__ASSIGNED TASK__. Find the line below with "This screenshot has width=1375, height=569." and the line with "the Location step". Output them and the lines between, exactly, but not the pictures.

__GIVEN DATA__.
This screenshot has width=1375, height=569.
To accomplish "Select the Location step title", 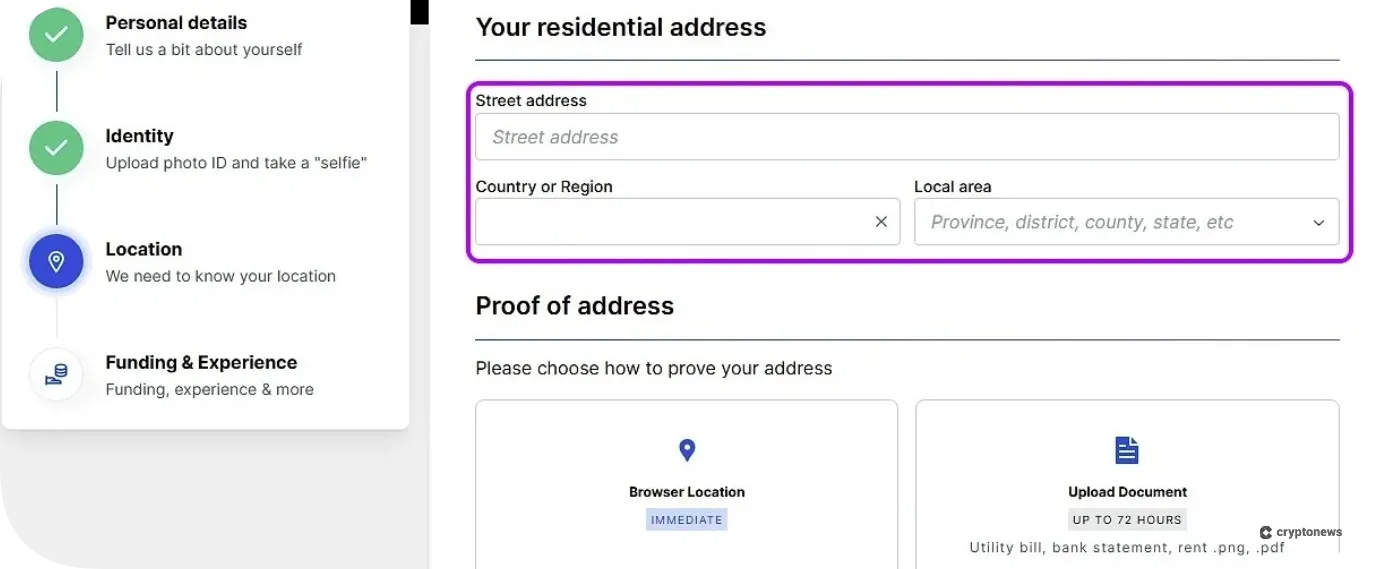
...
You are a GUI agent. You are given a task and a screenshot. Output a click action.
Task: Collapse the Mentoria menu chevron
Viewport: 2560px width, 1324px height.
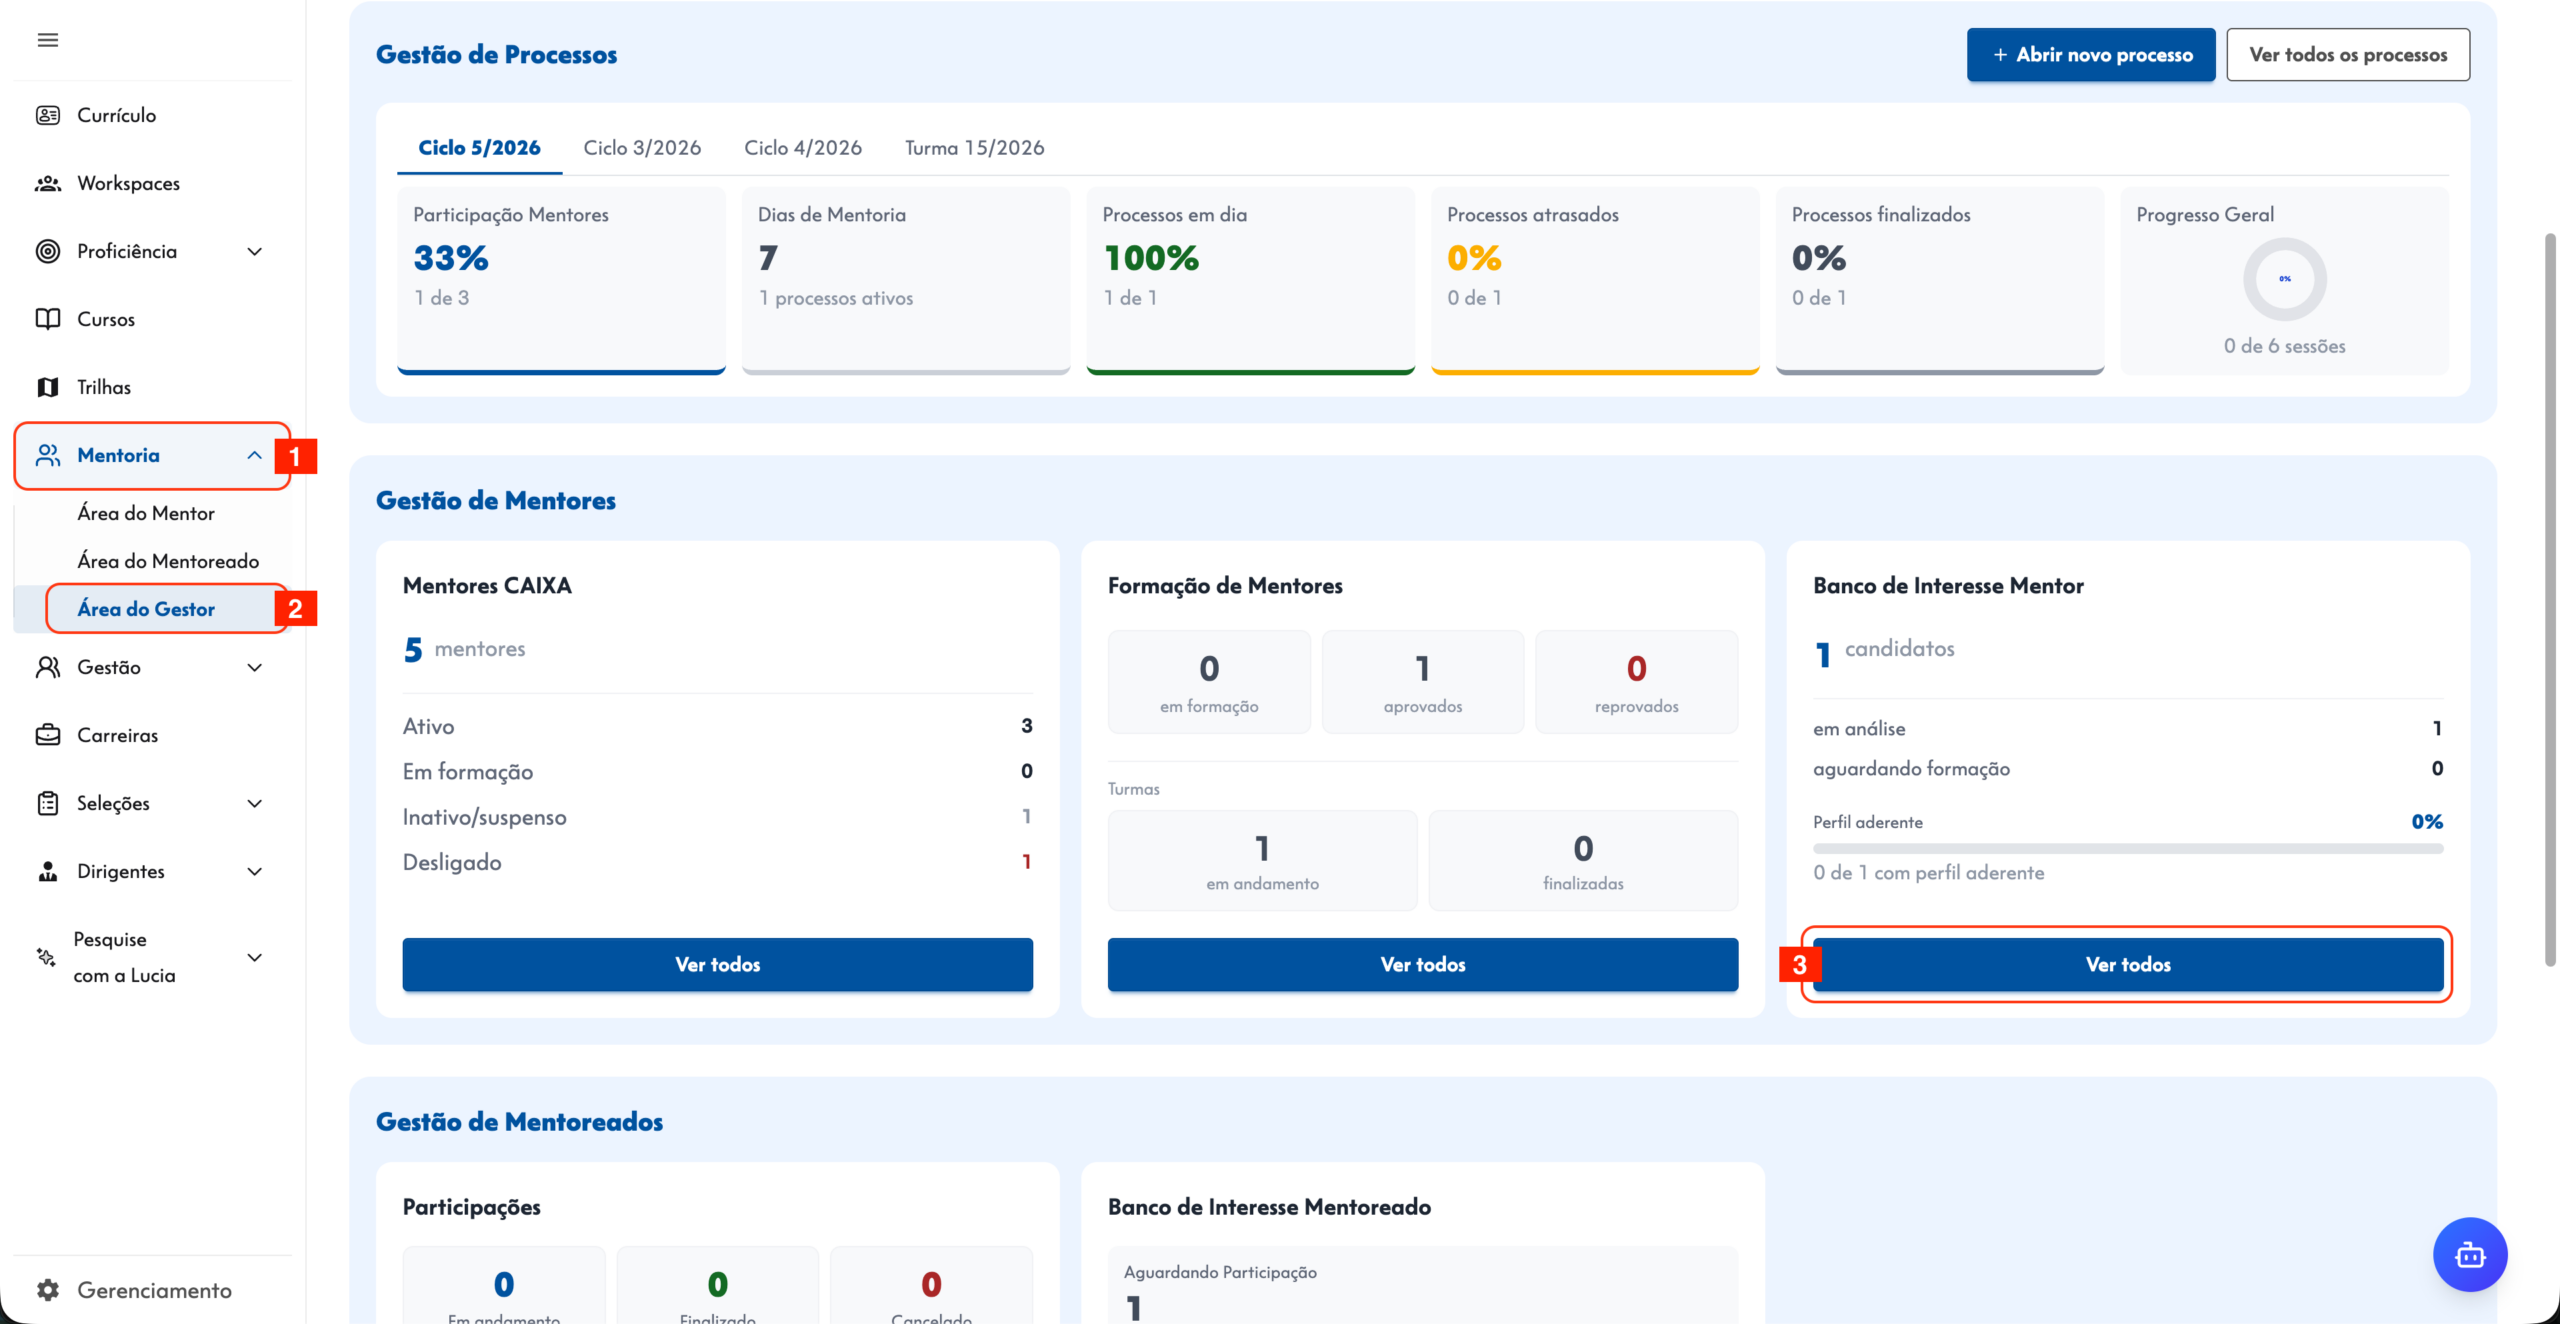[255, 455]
--
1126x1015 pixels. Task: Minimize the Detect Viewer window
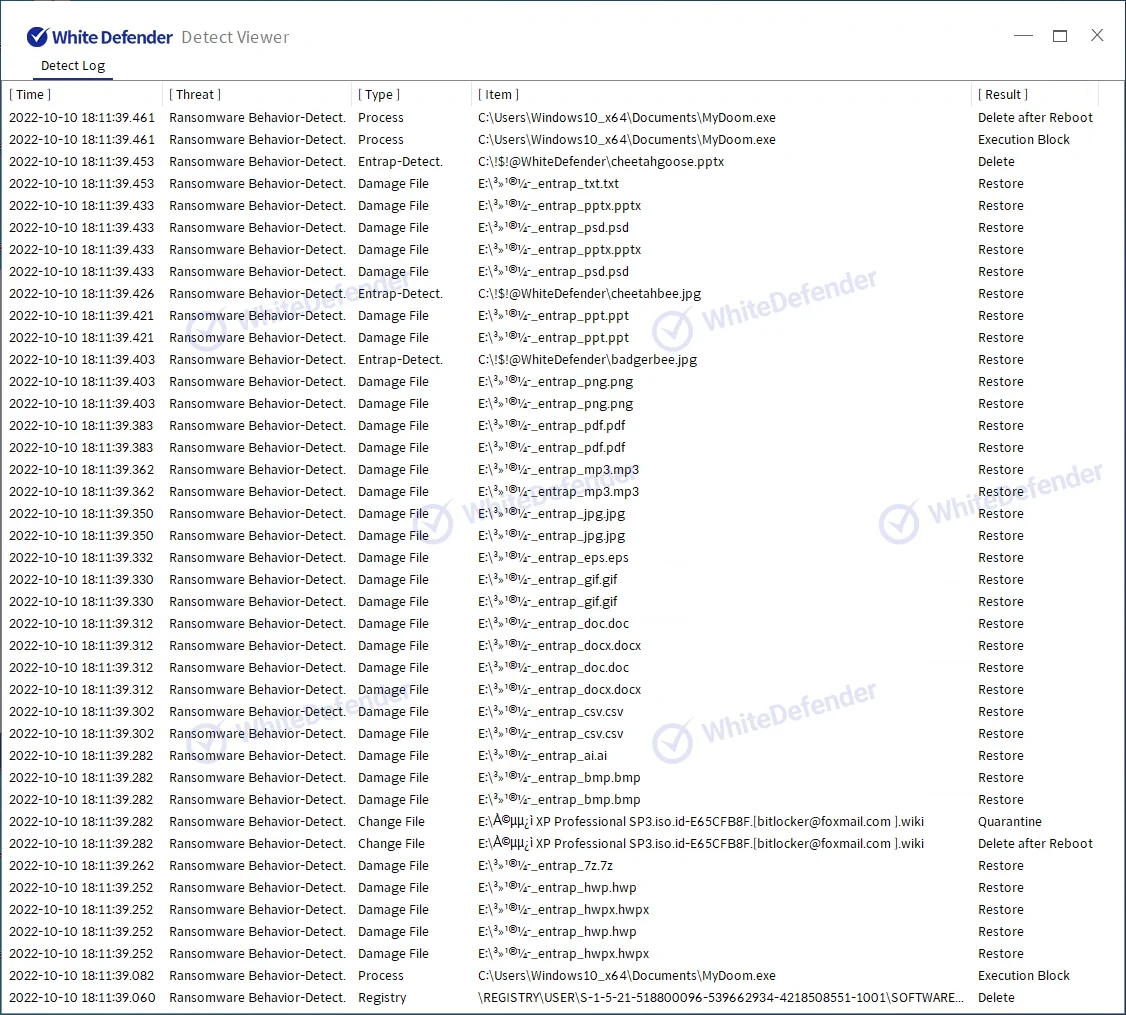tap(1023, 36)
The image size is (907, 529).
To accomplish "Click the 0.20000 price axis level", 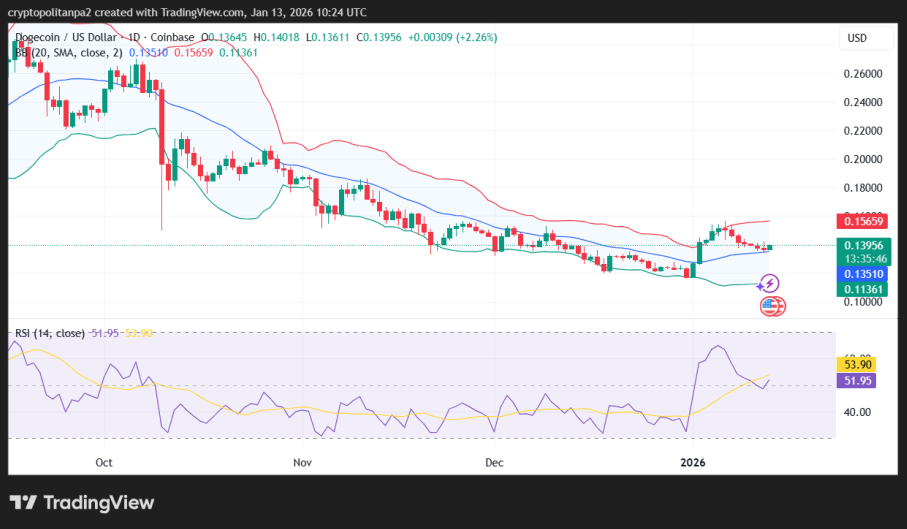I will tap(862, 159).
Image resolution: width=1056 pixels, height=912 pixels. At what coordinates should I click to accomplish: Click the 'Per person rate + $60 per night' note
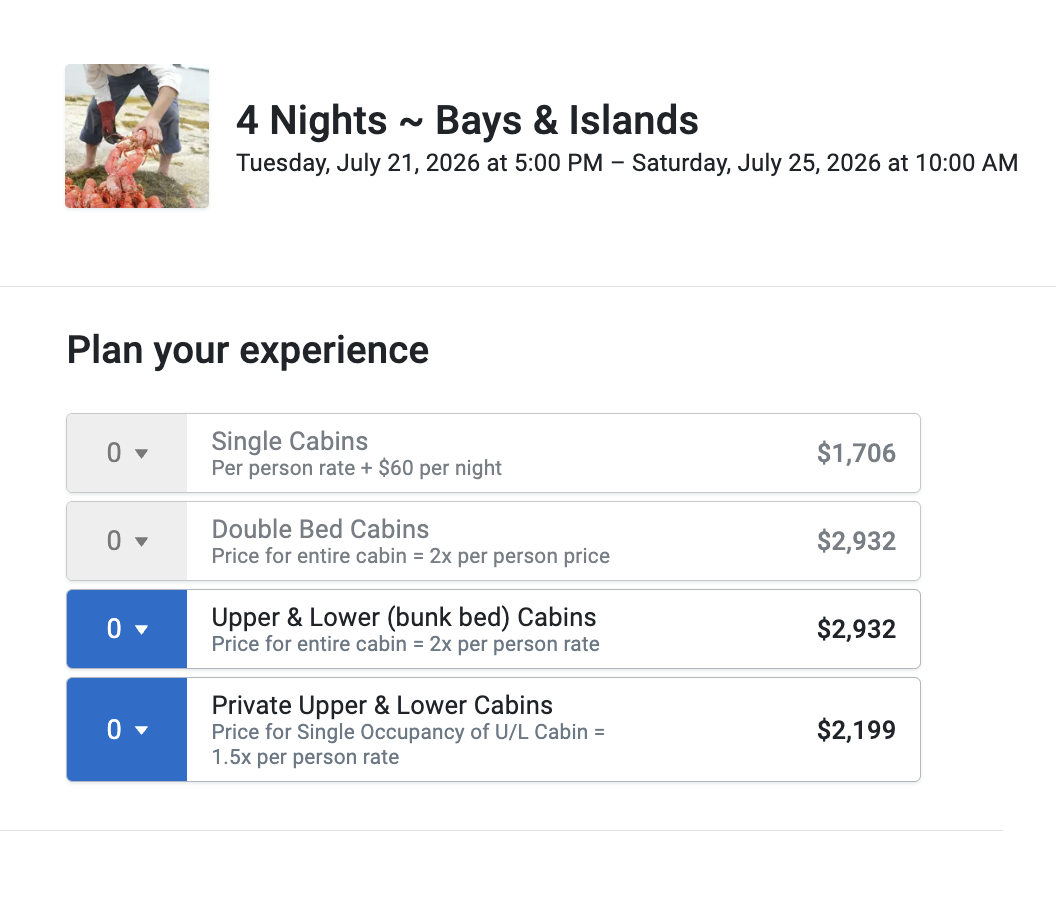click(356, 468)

__WRITTEN SOLUTION__.
This screenshot has width=1375, height=569.
To accomplish "Select the Location step title", 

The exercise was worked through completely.